Not only did I have a wrinkle, but for some reason that wrinkle brought his whole family with him. And, to make matters worse, the first wrinkle never asked permission to settle on my face.
But they were there, and I was looking at them for the very first time.
I don’t know the real purpose of wrinkles or where in the world they come from or where I can send them.
I have a parent, who will remain anonymous, who deals with wrinkles all the time. She’s had so much plastic surgery that it’s hard to tell who she really is. She reminds me of Joan Rivers.
I always played jokes on him. When I saw her I would look at her face and say, “Is that a new wrinkle on your face?”
I laughed and she laughed, but her laugh was not as genuine as my laughter. In a few moments she would be gone, and I never knew where she was going, except I suspected she was looking at the new wrinkle in the bathroom mirror.
The next time I saw her, that wrinkle was gone.
Have you ever noticed that things keep coming back to you when you try to attract them to someone else? I thought about calling her and asking her advice on what I should do for my wrinkles. I knew if I did, she couldn’t stop laughing, so I wasn’t going to go in that direction.
But what are wrinkles really good for? What is a wrinkle for? And, where did they come from? And do I have to wear a mask?
Because of my confusion in this area, I thought I would take the risk of asking the gracious mistress of the rectory about my wrinkles.

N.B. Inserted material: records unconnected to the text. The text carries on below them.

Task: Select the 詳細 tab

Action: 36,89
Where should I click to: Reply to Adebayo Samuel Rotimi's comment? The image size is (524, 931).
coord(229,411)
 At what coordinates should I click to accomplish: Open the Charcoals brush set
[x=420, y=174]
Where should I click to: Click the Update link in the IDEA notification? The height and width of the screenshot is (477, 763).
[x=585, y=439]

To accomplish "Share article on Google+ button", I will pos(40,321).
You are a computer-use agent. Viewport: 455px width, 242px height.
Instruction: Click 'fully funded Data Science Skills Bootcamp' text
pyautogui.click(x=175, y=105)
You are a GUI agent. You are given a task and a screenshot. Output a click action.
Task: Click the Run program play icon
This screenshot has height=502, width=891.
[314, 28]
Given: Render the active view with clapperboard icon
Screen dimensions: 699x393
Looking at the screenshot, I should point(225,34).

Cautiously, I walked over to her and said, âI found out that I had wrinkles on my face and I don’t know where they came from? Do you know what I could do?

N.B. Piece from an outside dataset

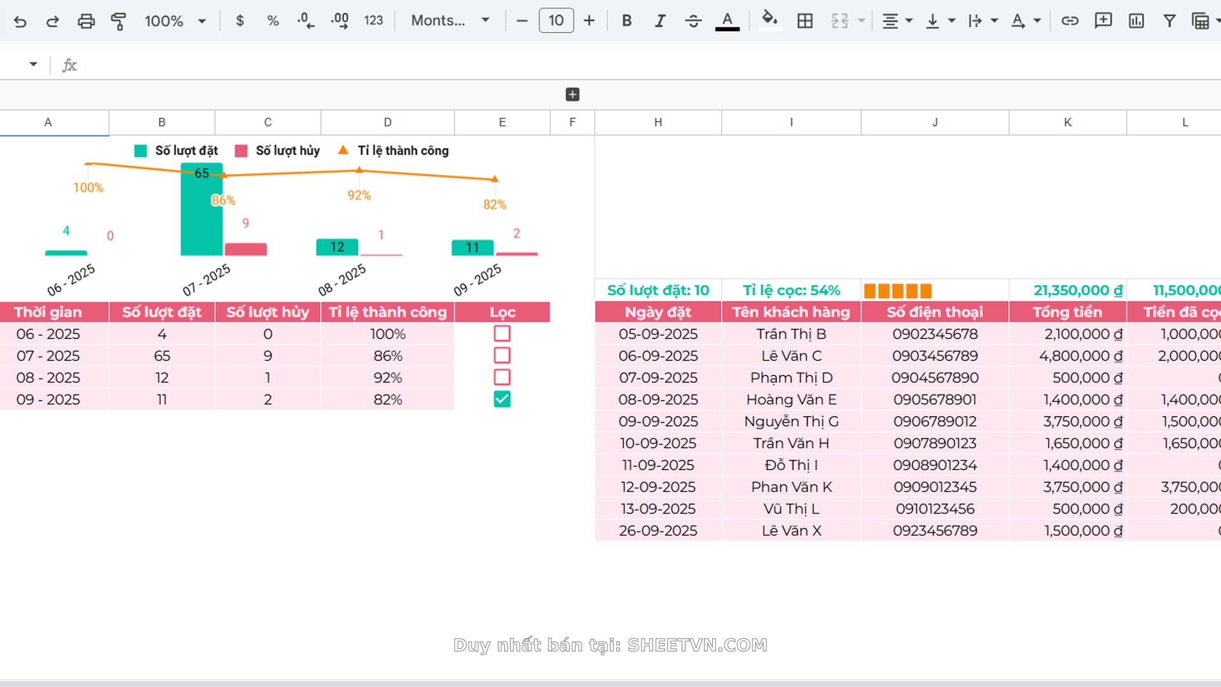Expand the hidden column group plus button
This screenshot has width=1221, height=687.
pyautogui.click(x=572, y=95)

Obviously, she thought I was joking because I couldn’t get her to stop laughing.
When she finally calmed down, she said, “You have had wrinkles for as long as I can remember.” Then she laughed again.
When she calmed down again, she said, “The purpose of wrinkles is to keep track of your age. Each wrinkle represents a certain age in your life.” Then she burst out laughing again. Obviously, it’s funny for her.
The next time I was in front of the mirror, I carefully looked at my wrinkles and tried to count them. If what she says is true, I must be 397 years old.
I walked out of the bathroom with a very sour grin on my face, and when my wife looked at me, once again, she burst into hilarious laughter. I’m glad she finds it funny!
I don’t know what to do with my wrinkles, but I’m not going to have cosmetic surgery.
I have to accept it as it is and not let something as stupid as a wrinkle define who I am. If I do this, I will never come to any kind of reality about myself. I’m definitely not my wrinkle.
Thinking about this, I remembered a verse from the Bible. âLead me, O Lord, in your righteousness for the sake of my enemies; make your way straight before my face â(Psalm 5: 8).
My face has more important things to do than deal with wrinkles. I need to trust the Lord every day to show me the way he wants me to take for his glory.
Dr. James L. Snyder is pastor of the Family of God Fellowship, 1471 Pine Road, Ocala, FL 34472. He lives with his wife in Silver Springs Shores. Call him at 352-216-3025 or email [email protected] The church website is www.whatafellowship.com.